Juiz de Jaraguá acolhe pedido de empresa para parcelar custas judiciais em dez vezes

Wanessa Rodrigues

O juiz Liciomar Fernandes da Silva, da 2ª Vara Cível de Jaraguá, acolheu o pedido do sócio de uma empresa para parcelar o valor das custas judiciais em dez vezes, em um processo de revisão contratual. O representante da empresa alegou hipossuficiência em realizar o adimplemento da guia de custas iniciais. O magistrado acolheu o pedido para o parcelamento do valor, que é de R$ 1.135.69. Além disso, determinou, em caráter liminar, suspensão de ação de execução promovida pela Agência de Fomento de Goiás contra a empresa em questão.

Advogados João Domingos e Leandro Marmo.

Ao solicitar o benefício da gratuidade da Justiça ou o deferimento do parcelamento das guias de custas iniciais, o sócio da empresa alegou que o estabelecimento encerrou suas atividades. E, assim como ele, encontra-se em estado de vulnerabilidade e hipossuficiência financeira.
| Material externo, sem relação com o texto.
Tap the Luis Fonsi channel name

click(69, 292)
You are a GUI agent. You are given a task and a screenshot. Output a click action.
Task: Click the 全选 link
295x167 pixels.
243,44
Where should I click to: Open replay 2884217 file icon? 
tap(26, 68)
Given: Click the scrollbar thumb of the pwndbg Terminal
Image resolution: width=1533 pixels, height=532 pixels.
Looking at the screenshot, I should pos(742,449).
A empresa foi representada na ação pelos advogados João Domingos da Costa Filho e Leandro Marmo Carneiro Costa, do escritório do escritório João Domingos Advogados Associados.
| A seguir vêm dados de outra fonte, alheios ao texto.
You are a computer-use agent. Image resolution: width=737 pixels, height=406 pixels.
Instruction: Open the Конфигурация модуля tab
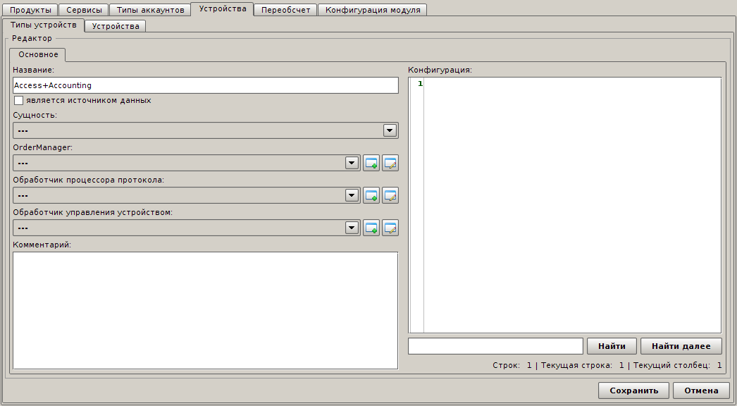coord(373,10)
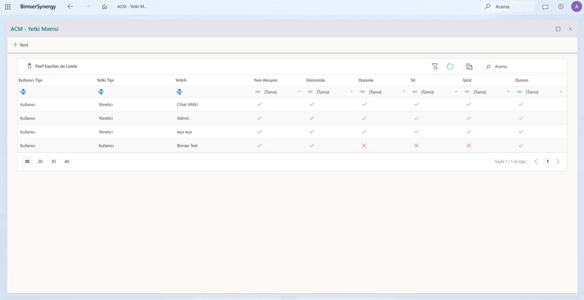Expand the Durum filter dropdown
Image resolution: width=584 pixels, height=300 pixels.
click(561, 92)
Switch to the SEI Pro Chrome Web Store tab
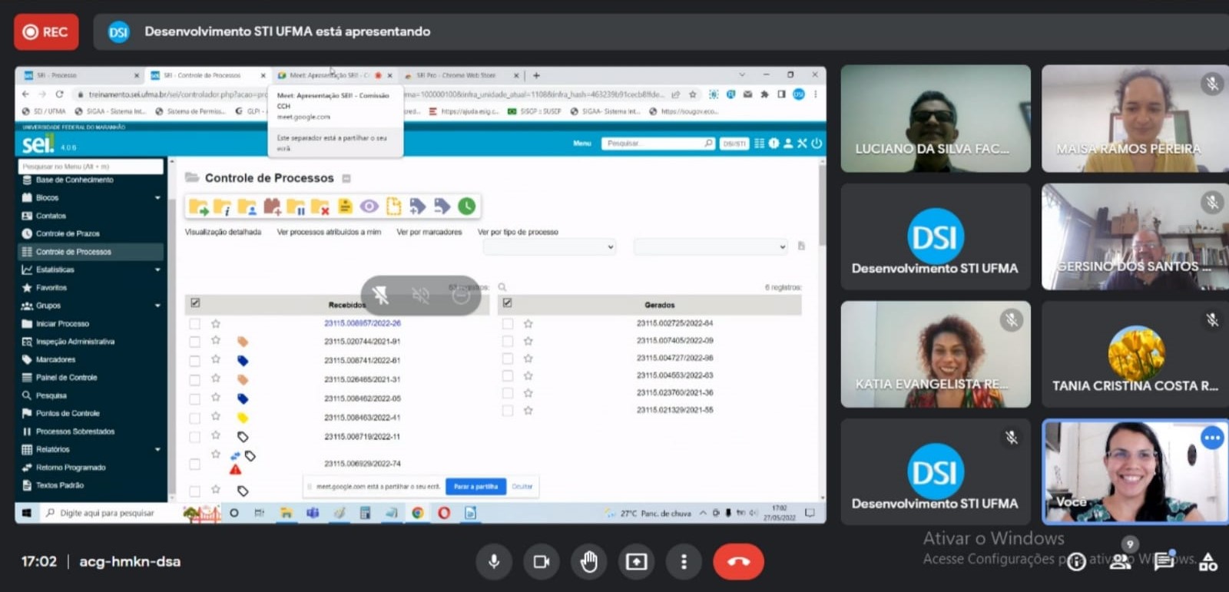The height and width of the screenshot is (592, 1229). point(456,75)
Conforme relatado na ação, a empresa emitiu, em março de 2015, uma Cédula de Crédito Industrial no valo de R$ 100 mil em favor da Agência de Fomento de Goiás. Em agosto de 2016, foi realizado aditivo no valor de R$ 104.405,39, com o vencimento da primeira parcela setembro daquele ano, com os mesmos encargos financeiros da cédula original.

Ressalta, porém, que diante da abusividade dos juros cobrados a empresa não conseguiu pagar o empréstimo, tornando-se inadimplente. Assim, em fevereiro de 2018, foi proposta a Ação de Execução. A sócia da empresa, pede na ação que revisionada cláusula  da Cédula de Crédito Industrial para reconhecer a abusividade da cobrança de juros remuneratórios de 1,77% ao mês, devendo ser limitado a 12% ao ano.

Decisão
Ao proferir a decisão, o magistrado disse que estão presentes os requisitos para a concessão da tutela de urgência. Quanto ao requisito “fumus bonis juris”, este restou demonstrado no pedido de suspensão da ação de execução em apenso, vez que foi penhorado e avaliado em R$ 120 mil um imóvel em nome da empresa.
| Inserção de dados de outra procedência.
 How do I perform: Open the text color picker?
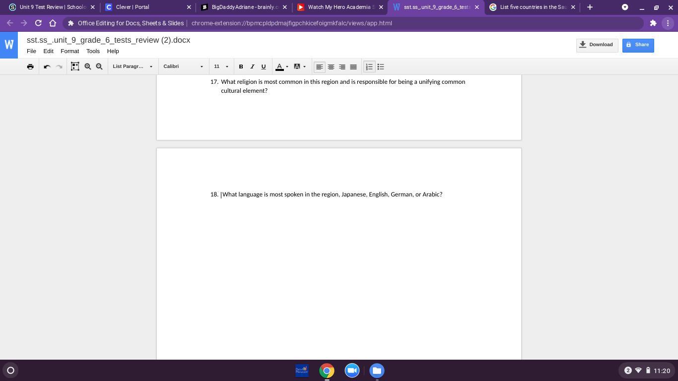click(282, 66)
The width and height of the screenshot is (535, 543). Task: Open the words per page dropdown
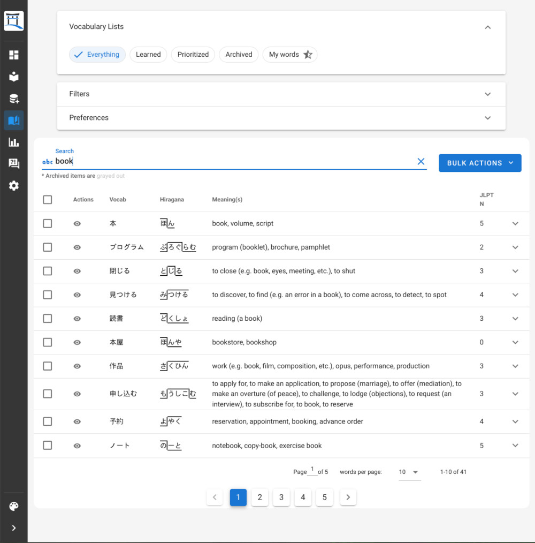[409, 472]
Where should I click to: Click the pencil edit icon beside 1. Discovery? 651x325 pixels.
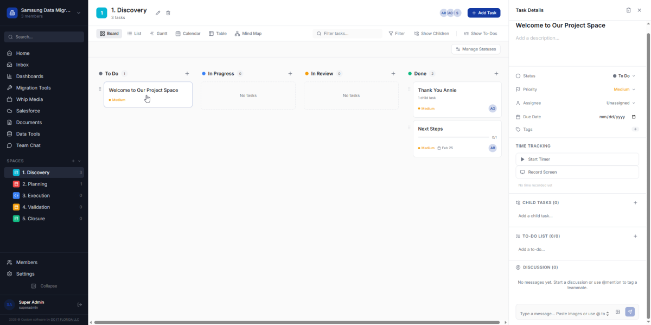pyautogui.click(x=158, y=13)
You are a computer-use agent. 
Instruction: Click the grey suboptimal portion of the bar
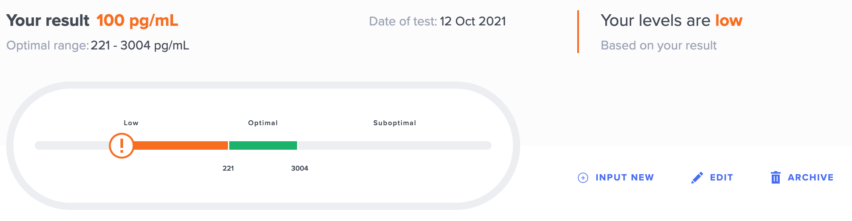394,146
Com relação ao requisito “periculum in mora”, encontra-se consubstanciado na demora da entrega da prestação jurisdicional, o que poderá resultar na consolidação da propriedade do bem. “E, ainda, a transferência da propriedade do imóvel a terceiros, via de leilão extrajudicial, além de poder caracterizar extrema injustiça com o autor”, completou o magistrado.